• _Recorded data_
· · · · ·
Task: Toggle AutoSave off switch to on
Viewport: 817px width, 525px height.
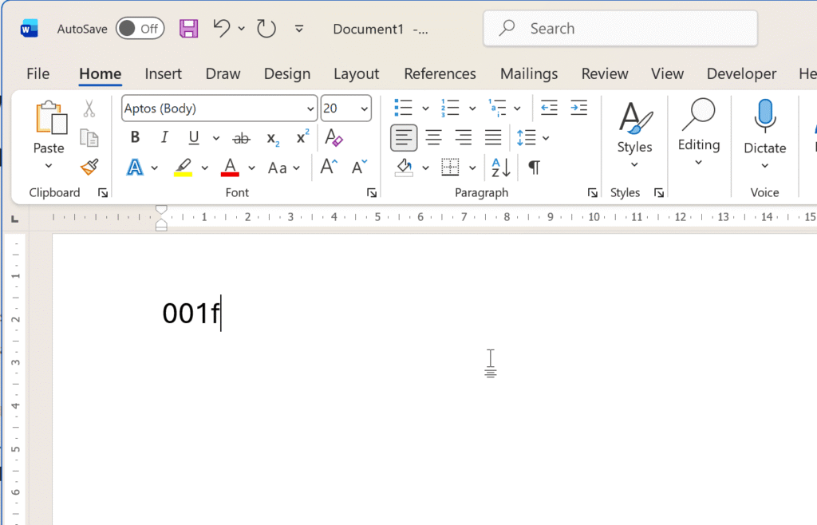Action: click(x=140, y=28)
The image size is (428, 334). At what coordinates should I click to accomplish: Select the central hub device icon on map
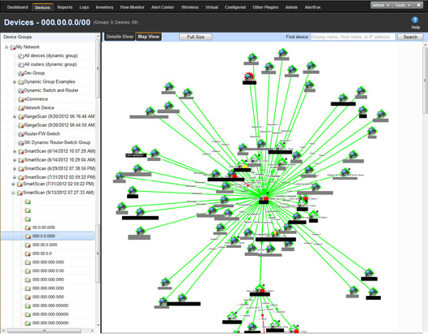pos(264,198)
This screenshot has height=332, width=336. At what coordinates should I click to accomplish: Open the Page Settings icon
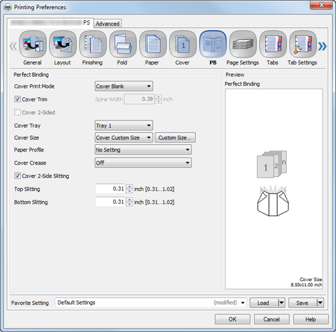click(243, 44)
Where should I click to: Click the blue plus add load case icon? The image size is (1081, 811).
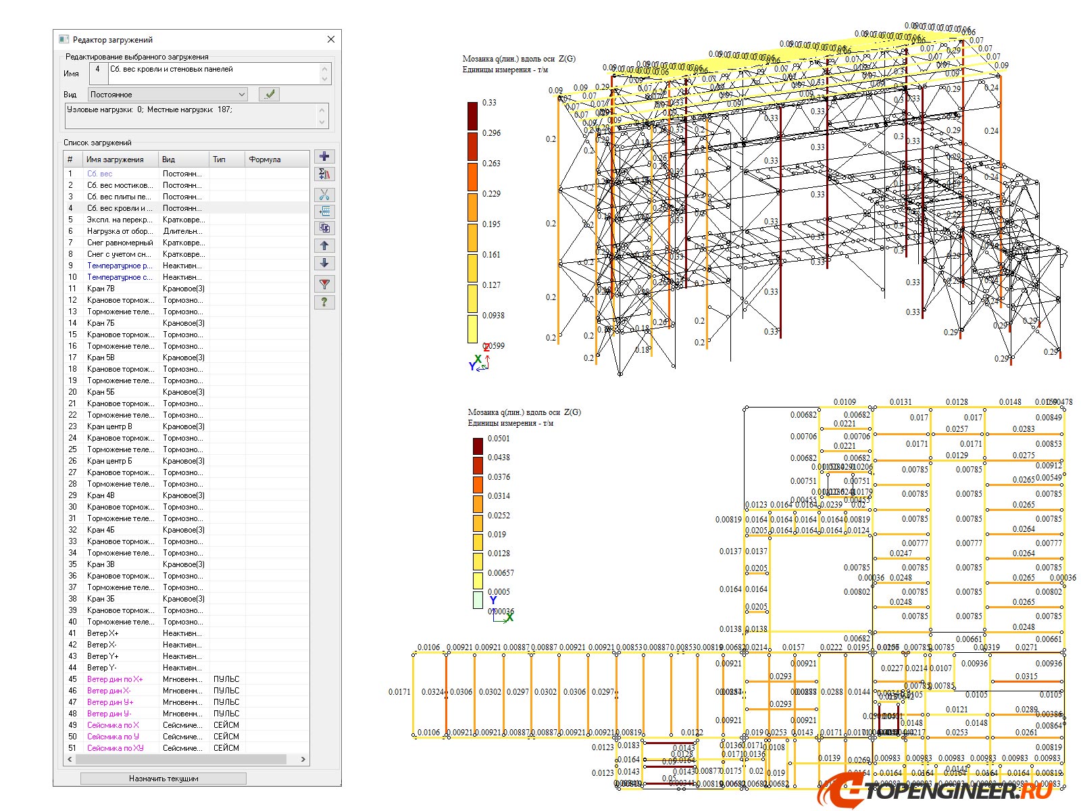[324, 157]
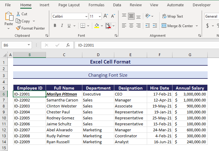The width and height of the screenshot is (219, 151).
Task: Open the font name dropdown
Action: click(x=87, y=17)
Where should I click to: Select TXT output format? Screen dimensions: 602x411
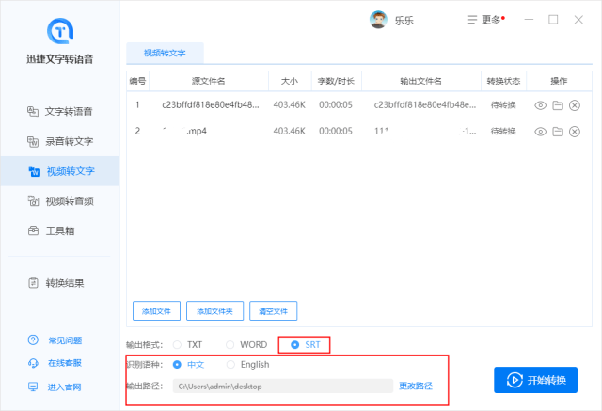click(x=177, y=345)
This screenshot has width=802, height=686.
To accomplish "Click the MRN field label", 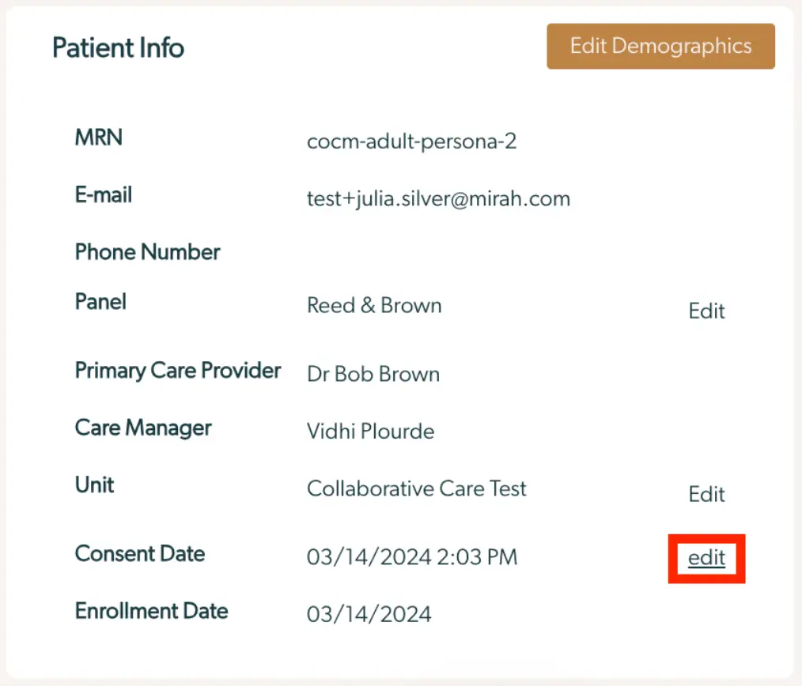I will click(x=98, y=137).
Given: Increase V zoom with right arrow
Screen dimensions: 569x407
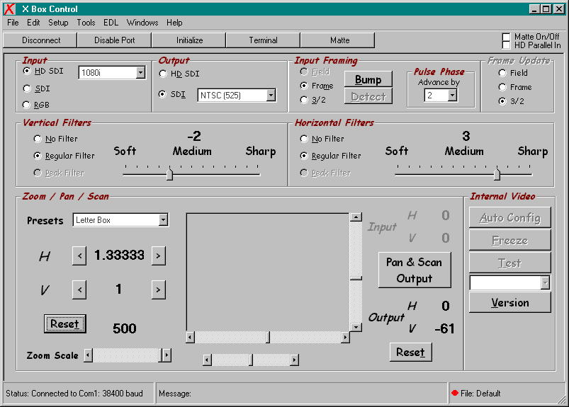Looking at the screenshot, I should tap(158, 289).
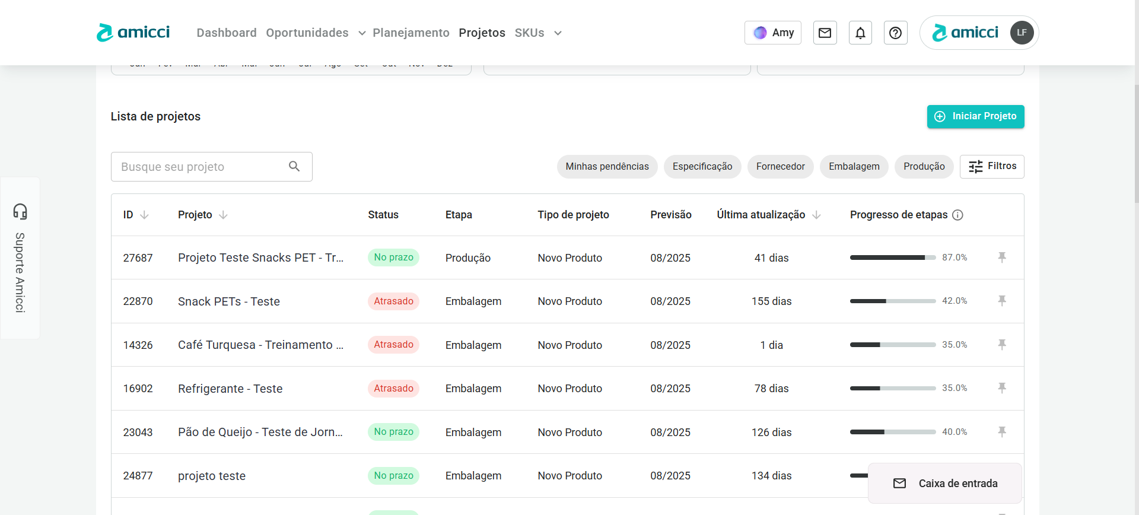Sort by Última atualização column arrow

coord(816,215)
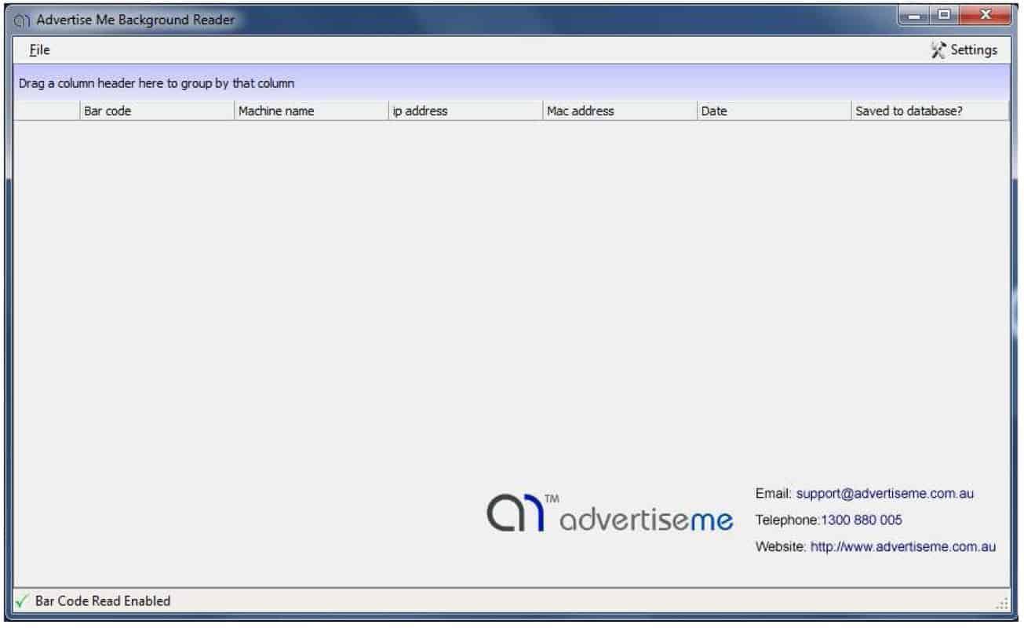This screenshot has width=1024, height=628.
Task: Click the Settings label in the toolbar
Action: coord(974,50)
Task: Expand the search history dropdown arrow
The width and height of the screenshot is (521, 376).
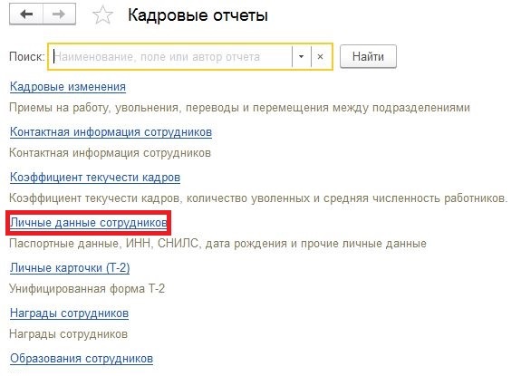Action: 302,57
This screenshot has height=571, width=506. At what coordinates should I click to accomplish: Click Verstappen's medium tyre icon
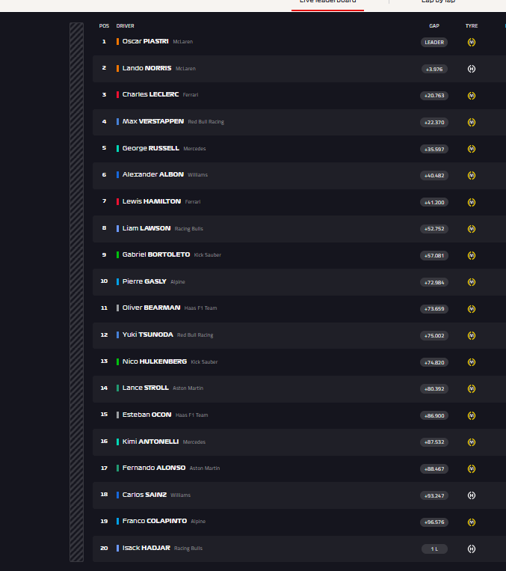(472, 123)
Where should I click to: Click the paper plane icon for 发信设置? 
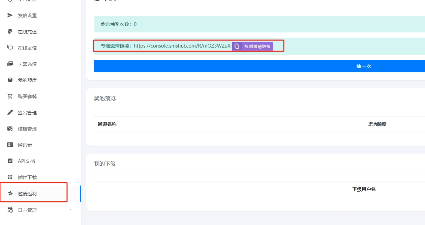10,15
· · · · ·
Each line from the one containing "This screenshot has height=571, width=506." down to the final line of the records above must be reproduced exactly; no pictures go into the copy.

• _Exercise response_
This screenshot has height=571, width=506. At what coordinates should I click to accomplish: Click Verstappen's medium tyre icon
(472, 123)
Where should I click to: Click the paper plane icon for 发信设置? 
10,15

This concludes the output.